### Texte donné

C’est peu dire que Guercœur est une œuvre qui revient de loin. Composée de 1897 à 1901, elle n’a jamais été créée du vivant du compositeur dans son intégralité, notamment à cause des difficultés scéniques que pose cet ouvrage singulier. Albéric Magnard, figure étonnante de la vie musicale de son temps, marginal et engagé (c’était un dreyfusard et un féministe convaincu), ne parvint qu’à faire entendre séparément les deuxième et troisième actes.
En septembre 1914, le compositeur périt dans l’incendie de sa maison provoqué par les Allemands, refusant de s’échapper et livrant ainsi aux flammes la partition pour orchestre de Guercœur. C’est Guy Ropartz, son fidèle ami, qui reconstitua de mémoire l’orchestration perdue, à partir de la réduction pour piano publiée en 1904 et d’un manuscrit du deuxième acte qui subsista. L’œuvre ne sera finalement créée à l’Opéra de Paris qu’en 1931, en grande partie pour des raisons politiques et surtout patriotiques, puisqu’il s’agissait alors de rendre hommage à un artiste mort pour la France. Il fallut attendre 2019 pour que Guercœur retrouve les honneurs de la scène, dans la ville allemande d’Onasbrük.
Le retour de Guercœur sur une scène française est donc un grand événement musical. Cette recréation strasbourgeoise avec un chef et un metteur en scène allemands a par ailleurs quelque chose d’émouvant, en tant que symbole de la fraternité franco-allemande retrouvée, 110 ans après la mort du compositeur français lors de l’offensive prussienne de 1914.

######
### Matériel fourni

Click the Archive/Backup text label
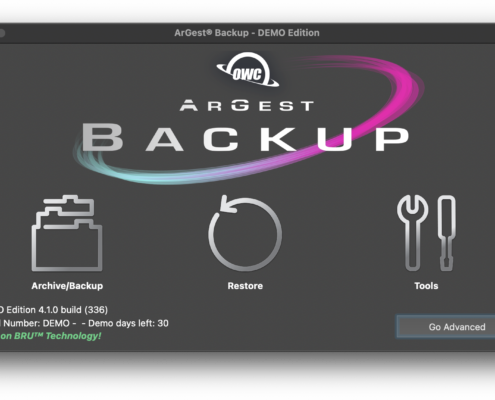The height and width of the screenshot is (400, 495). pyautogui.click(x=67, y=286)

######

À faire:
A – Recopiez sans rien changer le passage du texte sur Guercœur qui s'ouvre sur les mots contenant « Le retour de » et se termine par « prussienne de 1914. ».
B – Reprenez sous forme de liste le paragraphe du texte sur Guercœur qui commence par « C’est peu dire que », en conservant ses faits principaux.
C – Poursuivez le texte sur Guercœur à partir de l'endroit où il s'arrête.

Réponses par tâche:
A –
Le retour de Guercœur sur une scène française est donc un grand événement musical. Cette recréation strasbourgeoise avec un chef et un metteur en scène allemands a par ailleurs quelque chose d’émouvant, en tant que symbole de la fraternité franco-allemande retrouvée, 110 ans après la mort du compositeur français lors de l’offensive prussienne de 1914.

B –
- Guercœur a été composée de 1897 à 1901.
- L'œuvre n'a jamais été créée en entier du vivant du compositeur, notamment à cause de ses difficultés scéniques.
- Albéric Magnard était une figure marginale et engagée de la vie musicale de son temps : il était dreyfusard et féministe convaincu.
- Il n'a réussi à faire entendre que les deuxième et troisième actes, séparément.

C –
Le livret de Guercœur, écrit par Magnard lui-même, met en scène un homme reclus au royaume des Ombres et qui souhaite retourner vivre sur terre. Guercœur fait appel aux Idées qui apparaissent sur le plateau personnifiées : Vérité, Beauté et Bonté, suivies de Souffrance. Vérité accepte que Guercœur retrouve la vie qui lui manque tant. Une fois sur terre, le héros se rend compte que celle qu’il aimait, Giselle, ne lui est pas restée fidèle, et que Heurtal, l’ami qui avait lutté à ses côtés pour libérer le peuple, est devenu un tyran. Désespéré par tout ce qu’il voit, Guercœur meurt une seconde fois à la fin de l’acte II, sous les coups de la foule déchaînée. Au troisième acte, Souffrance, dont il a eu l’occasion de faire la connaissance, le reconduit au ciel devant Vérité qui l’invite à ne pas perdre espoir. Guercœur, bien que meurtri, demeure « la noble image de l’effort des êtres vers le bien ».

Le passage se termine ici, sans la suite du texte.